Copy each line of the entries that contains the word "Open".

------ Records provided ------

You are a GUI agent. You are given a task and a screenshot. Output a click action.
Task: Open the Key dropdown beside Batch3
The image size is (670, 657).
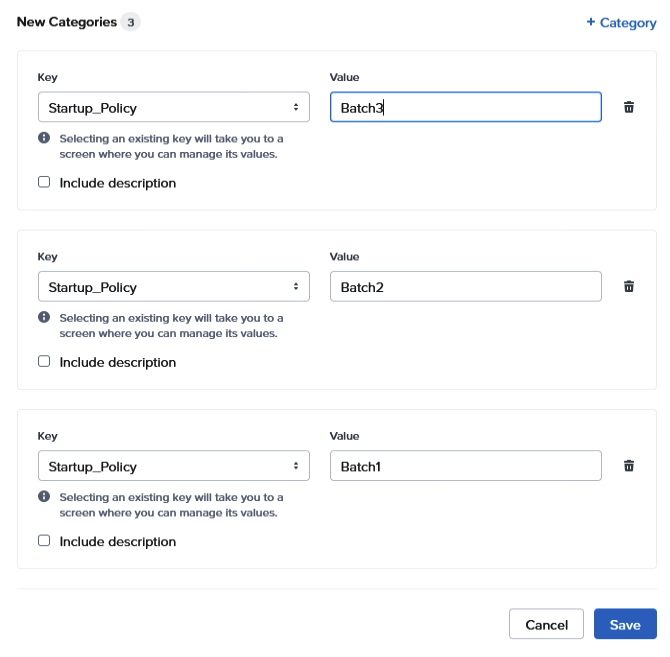point(173,107)
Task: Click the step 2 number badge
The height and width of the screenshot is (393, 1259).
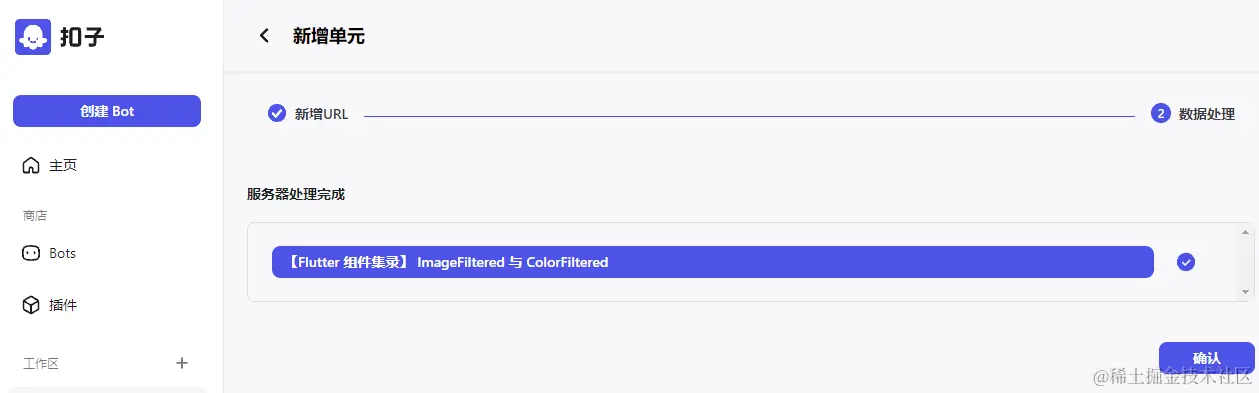Action: tap(1161, 113)
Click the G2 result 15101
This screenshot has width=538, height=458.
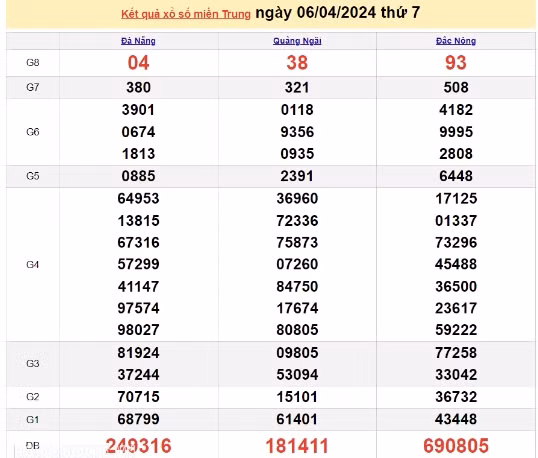click(297, 397)
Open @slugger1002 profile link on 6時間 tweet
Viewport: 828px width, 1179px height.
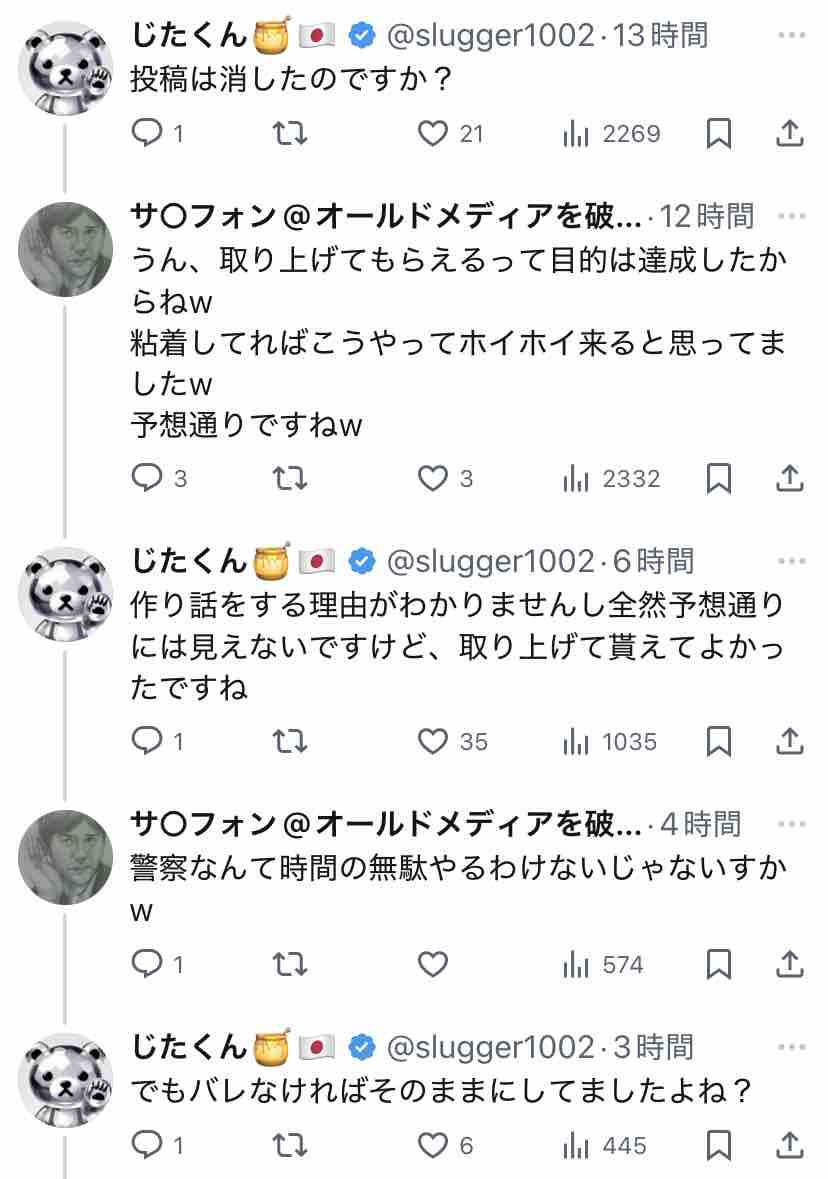[489, 561]
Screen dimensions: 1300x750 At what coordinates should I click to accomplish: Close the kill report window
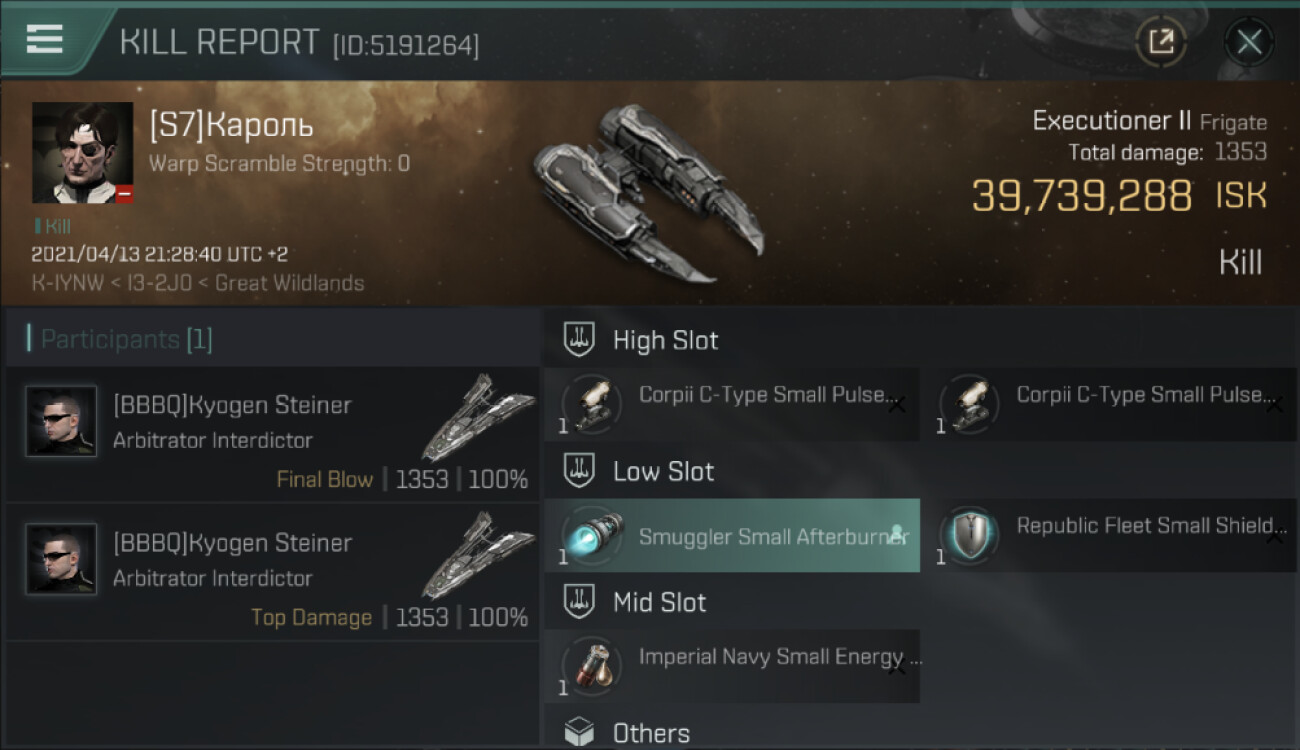point(1249,42)
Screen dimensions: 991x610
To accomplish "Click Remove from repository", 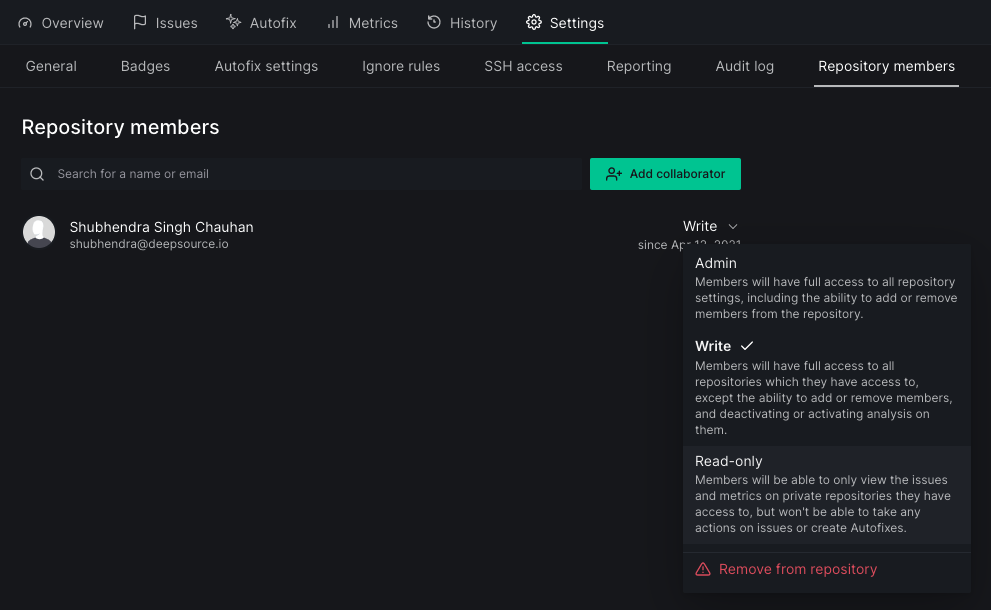I will [797, 569].
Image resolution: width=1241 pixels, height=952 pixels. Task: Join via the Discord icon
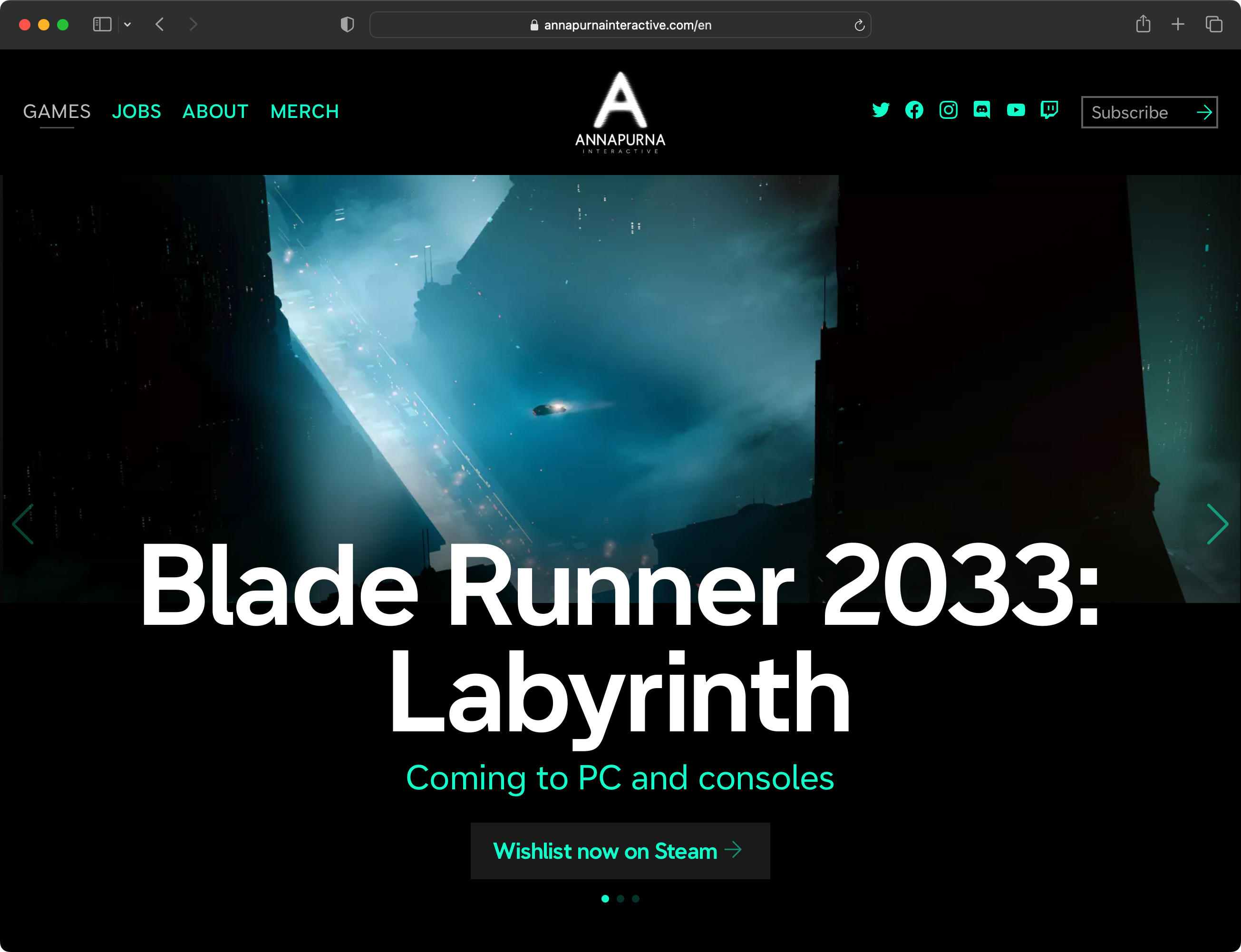(x=982, y=110)
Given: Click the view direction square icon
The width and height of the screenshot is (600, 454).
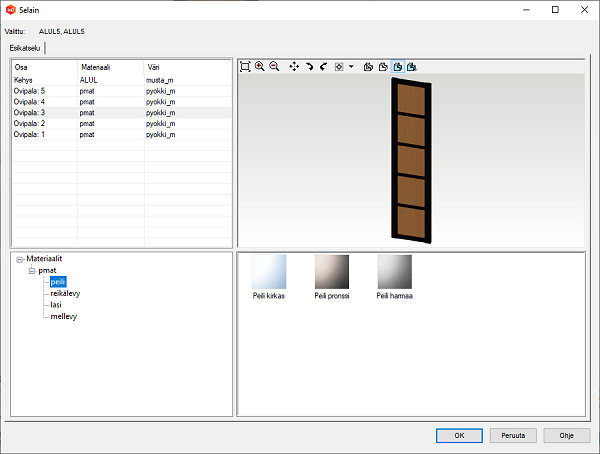Looking at the screenshot, I should coord(340,66).
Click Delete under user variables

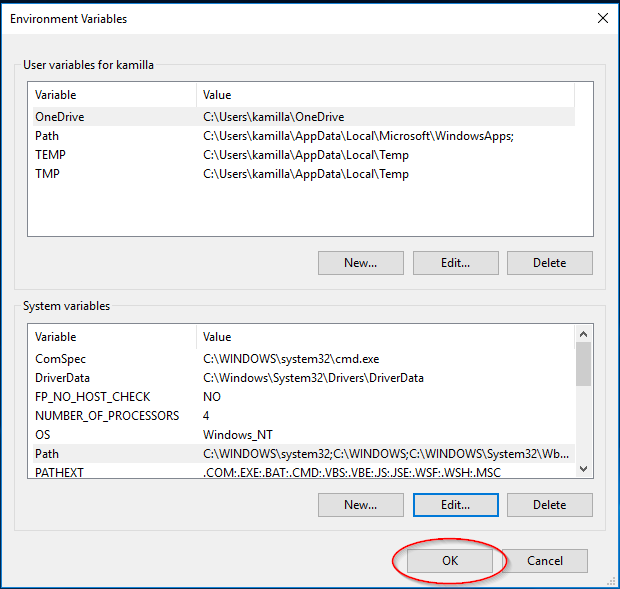(x=549, y=263)
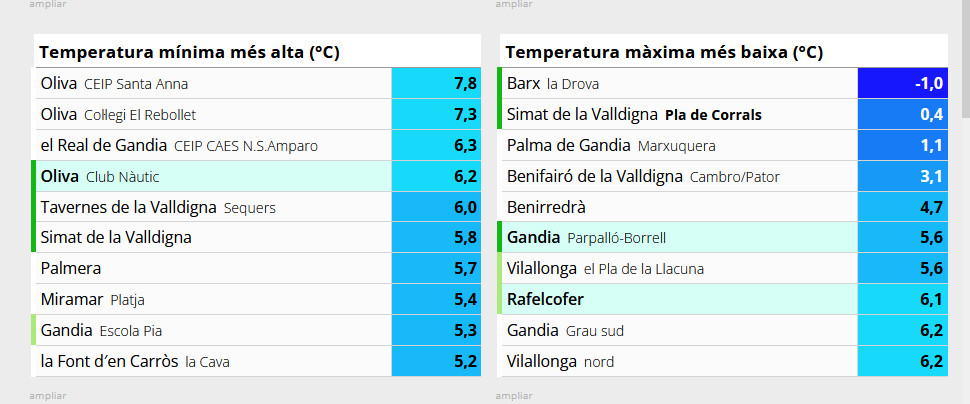970x404 pixels.
Task: Select the Oliva Col·legi El Rebollet row
Action: (256, 114)
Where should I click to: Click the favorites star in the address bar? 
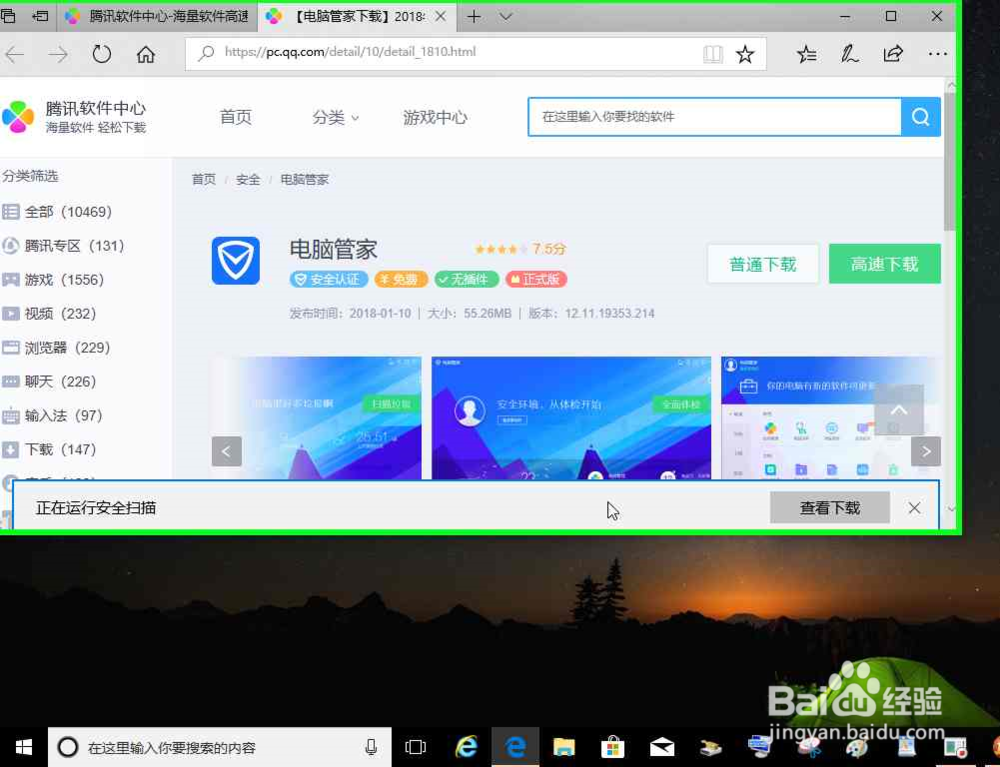[745, 54]
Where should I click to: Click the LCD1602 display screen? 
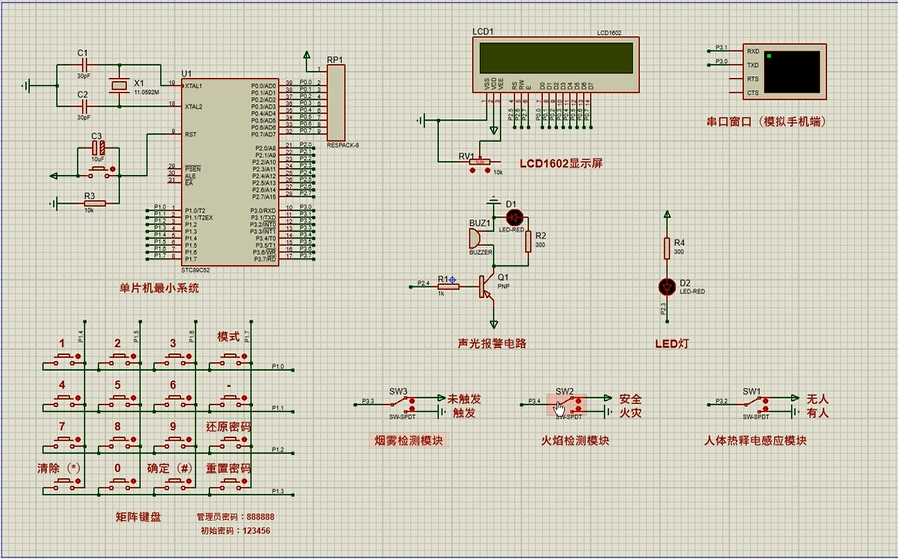pos(553,58)
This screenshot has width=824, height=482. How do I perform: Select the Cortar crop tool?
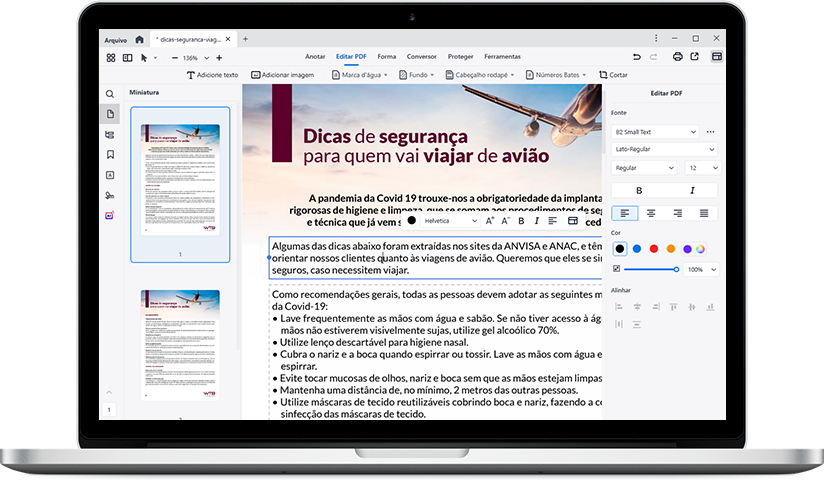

------

Task response:
Task: Open the Key dropdown beside Batch3
Open @slugger1002 profile link on 6時間 tweet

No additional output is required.